The limitations of our “window” approach surprisingly limit our dataset. Several issues exist which we were either unable to resolve or were hesitant to implement to avoid introducing bias in our feature selection. For example, if the cysteine occurs proximal to a C or N terminus such that we cannot compute a full 7 residue window, there would be a mismatch in the number of features selected and thus we skip this disulfide pair. We decided to remove the chemical environment features because the positive and negative sample set is derived from the same window and therefore would contain overlapping residues and thus overlapping chemical environments. This is entirely a consequence of the negative sample selection method. If an alternative method were used that did not involve overlapping residues, one hot encoding the chemical environment classifications could serve as additional features. With regards to the interatomic distances between residues, initially we had intended to use all backbone atoms for all residues in the window resulting in 1225 distance features. However, the increased computational time, number of features and the previously described overlapping window problem discouraged us from taking this approach. Instead, we opted for interatomic distances for the cysteine residues participating in the disulfide bond. Disappointingly, it was realized rather late that the 5x5 interatomic distance matrix is symmetric and therefore redundant. A future iteration of the model might involve expanding the interatomic distance calculations to X-1 and X+1 residues for a total of 15 x 15 = 225 features of which 105 are non-redundant. Lastly, a more rigorous set of validation samples is required to accurately gauge model performance.

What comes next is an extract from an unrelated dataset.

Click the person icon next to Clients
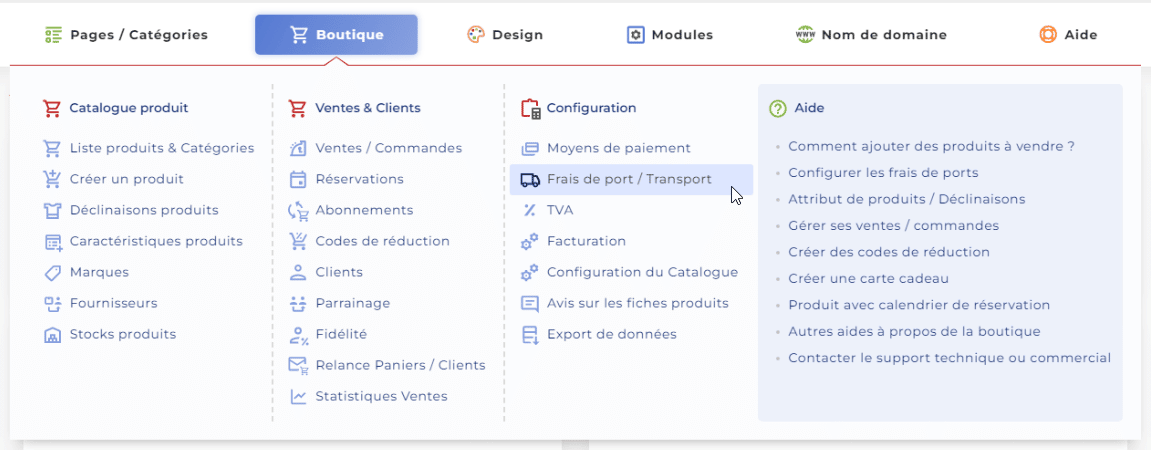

Chemical Environment Window

As described above, the chemical environment class features were not included in the model due to inconsistencies in the disulfide window. An example of chemical environment counts at each position in the window is provided. Whether data captured here is meaningful is difficult to say, though some patterns to emerge. For example, disulfides are frequently encountered in the X-3 and X+3 positions. This suggests that two disulfides may occur in the same window and hence confounded our ability to effectively utilize the "window" approach.

Residue window

Similar to the chemical environment window, we also determined the frequency (counts) of each amino acid at each position in the window.